What Walz v Vance tells us about the US presidential election

As the US hurtles towards another election, what do Donald Trump's and Kamala Harris’s running mates mean for their prospects? Can JD Vance and Tim Walz truly sway key voters?

To a certain kind of 2016 American liberal, desperate to understand how Donald Trump – Donald Trump! – had won the presidency, JD Vance’s memoir Hillbilly Elegy provided something of a crutch. In his less than sparkling prose, Vance detailed a life growing up in the poorest regions of Appalachia, a book which at least in theory elucidated the suffering of the white working class in ‘flyover country’ that had voted overwhelmingly for the New York property developer. Few of those liberals would have been quite so enamoured by the book and its author – whom the New York Times at the time said was “advancing the conversation” with a “compassionate” memoir – if they’d known the journey Vance was about to embark on. 

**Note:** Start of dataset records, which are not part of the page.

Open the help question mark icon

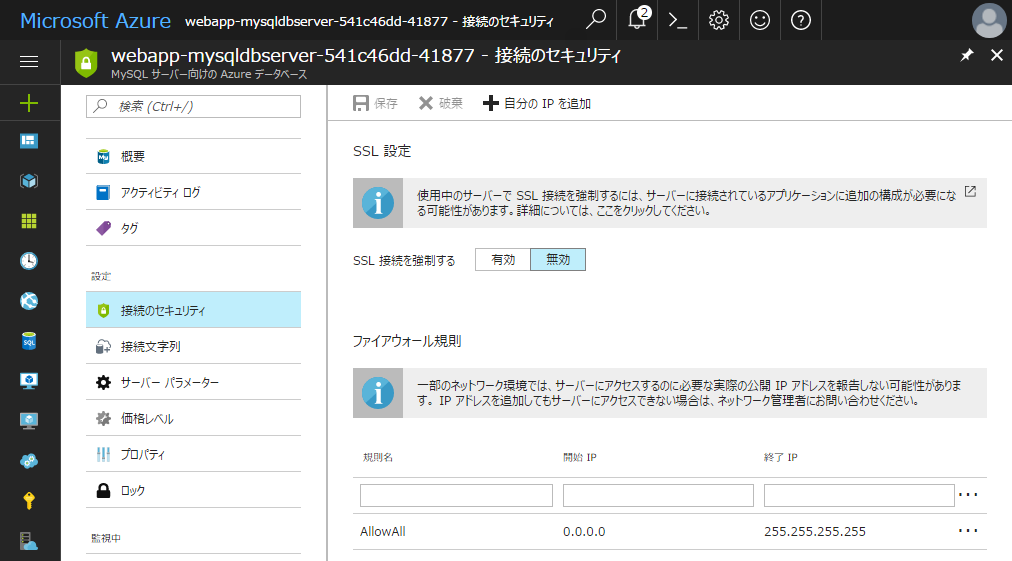[800, 20]
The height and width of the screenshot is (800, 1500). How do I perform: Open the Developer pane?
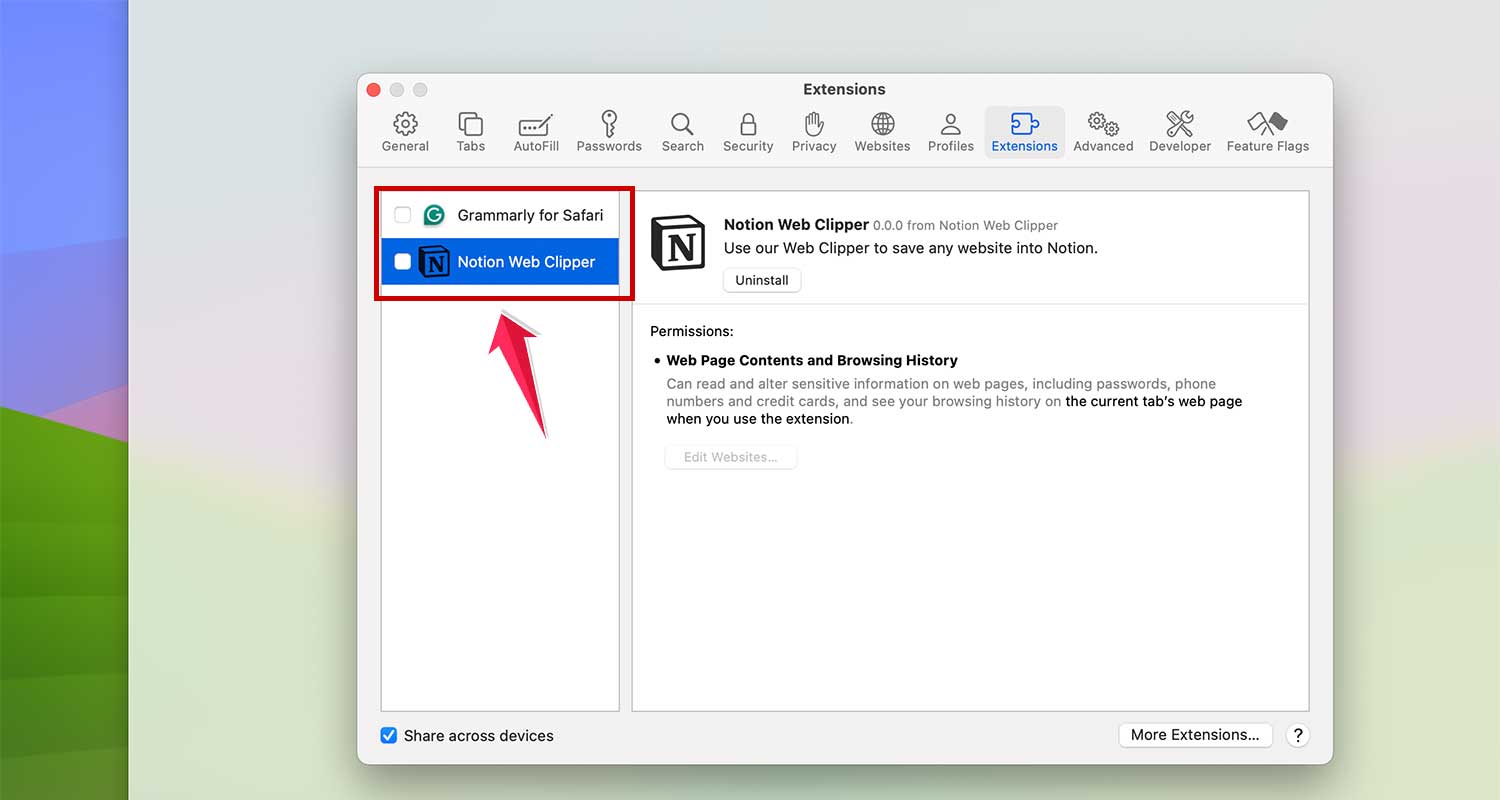pos(1179,131)
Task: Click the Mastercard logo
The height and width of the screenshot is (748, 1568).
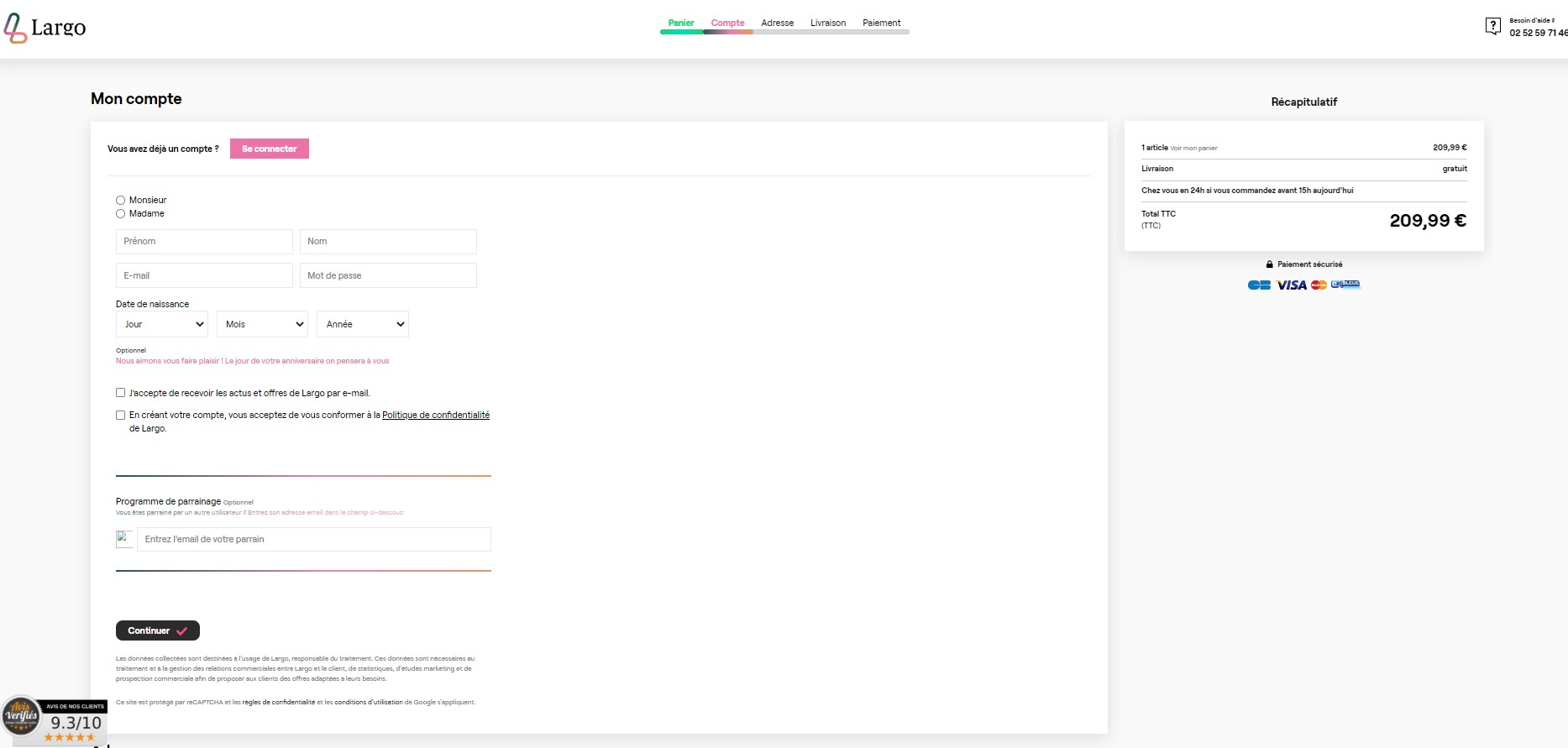Action: [1319, 285]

From describing him privately as having the potential to be “America’s Hitler,” Vance is now at Trump’s side as his vice presidential pick. And the former president’s decision to pick Vance as his running mate could well be the single most consequential moment of the entire election campaign.

A gendered poll

If Trump’s potential path to the White House wasn’t clear already, it certainly was on picking Vance. An election that was already being described by pollsters as the most gendered poll in American history when Joe Biden was at the top of the Democrat ticket has only become more split along those lines with the ascension of Kamala Harris to the nomination. The unearthing of various Vance comments from years past (not least his criticism of ‘childless cat ladies’) and his hard-line stance on abortion – illegal, everywhere – have unsurprisingly done little to increase Republicans’ favourability among women. Extraordinarily, women favour the Democrats by more than 20 points this year according to a recent Suffolk University / USA Today poll. Men, meanwhile, favour Trump by 13 points per the same polling.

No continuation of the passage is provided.